(RECORDS SUPPLIED)
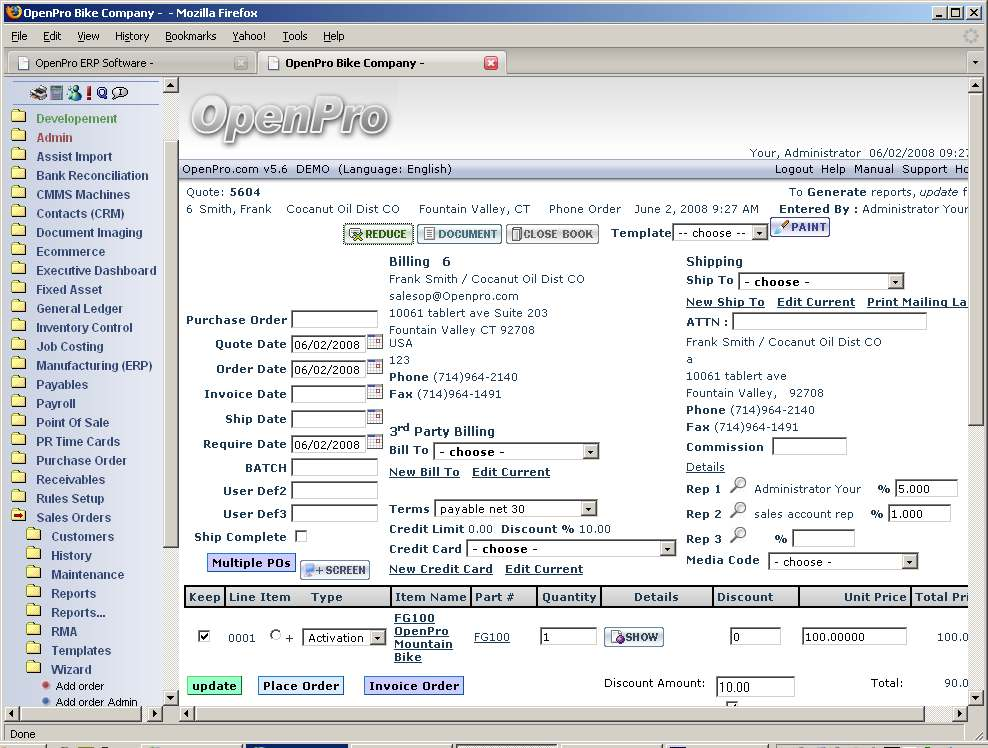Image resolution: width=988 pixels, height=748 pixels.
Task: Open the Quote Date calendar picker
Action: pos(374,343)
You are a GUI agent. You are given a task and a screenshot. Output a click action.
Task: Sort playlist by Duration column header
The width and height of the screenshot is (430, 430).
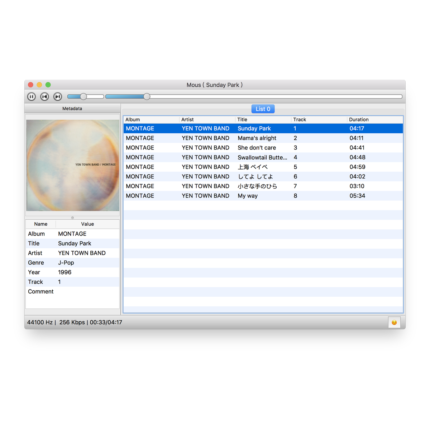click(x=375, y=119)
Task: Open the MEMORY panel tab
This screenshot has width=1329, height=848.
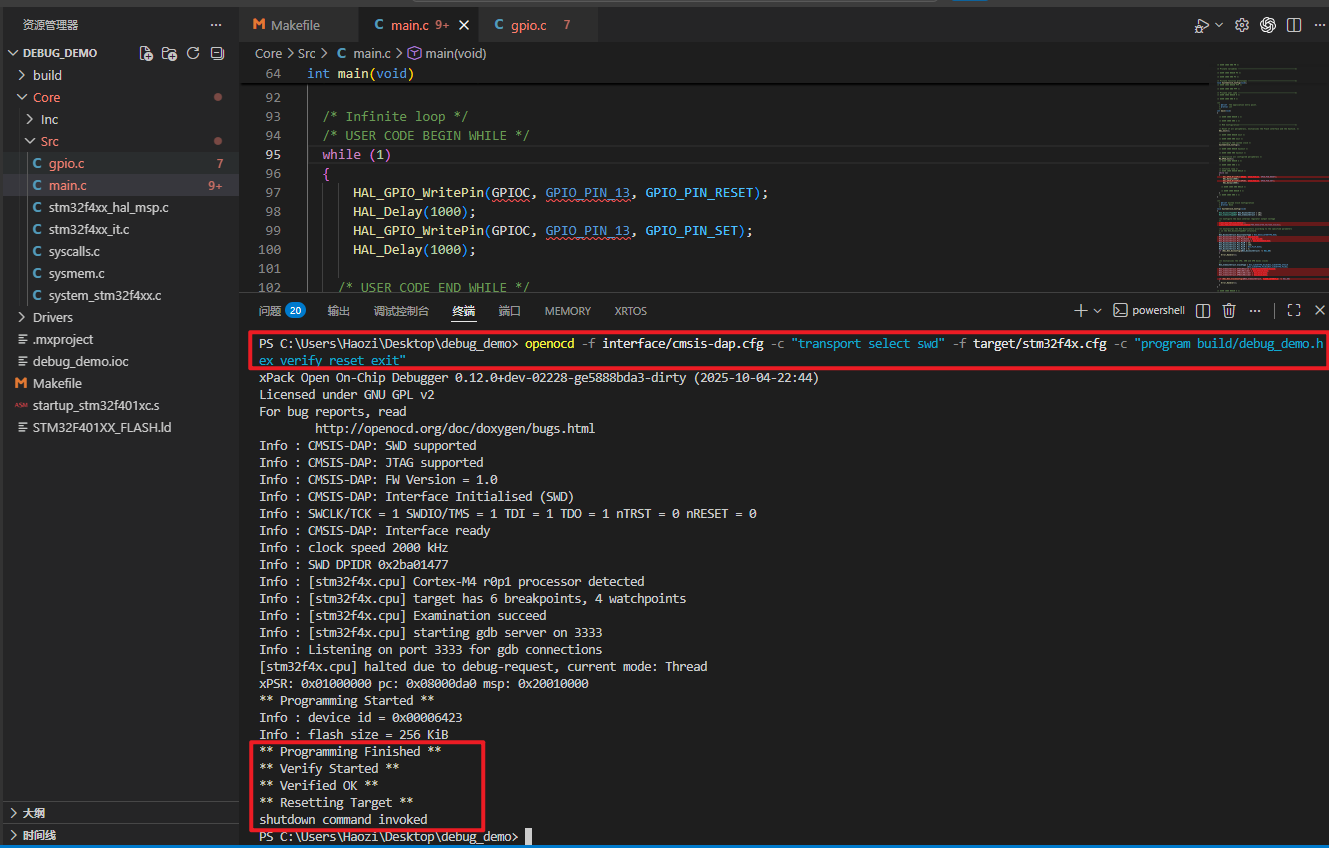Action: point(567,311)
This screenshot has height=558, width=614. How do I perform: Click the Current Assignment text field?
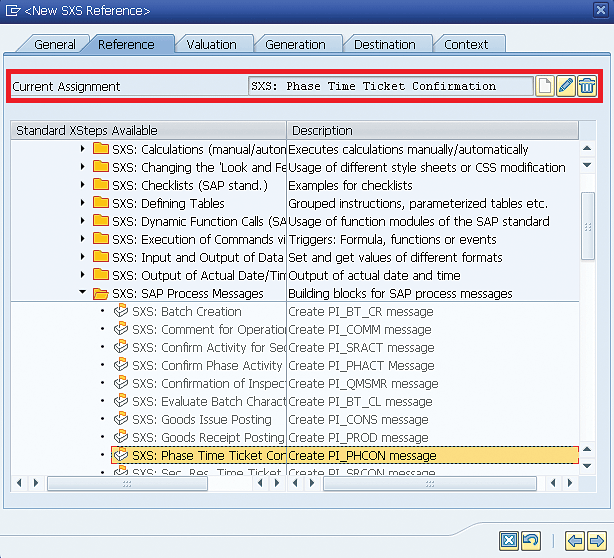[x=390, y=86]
(End RECORDS SUPPLIED)
Take the entries above and copy exactly the lines starting at the one with "You are a GUI" and ending at the one with "Task: Open the MEMORY panel tab"; nothing outside that span, and no pictures.

You are a GUI agent. You are given a task and a screenshot. Output a click action.
Task: Sort playlist by Duration column header
The width and height of the screenshot is (430, 430).
click(x=375, y=119)
Task: Open the MEMORY panel tab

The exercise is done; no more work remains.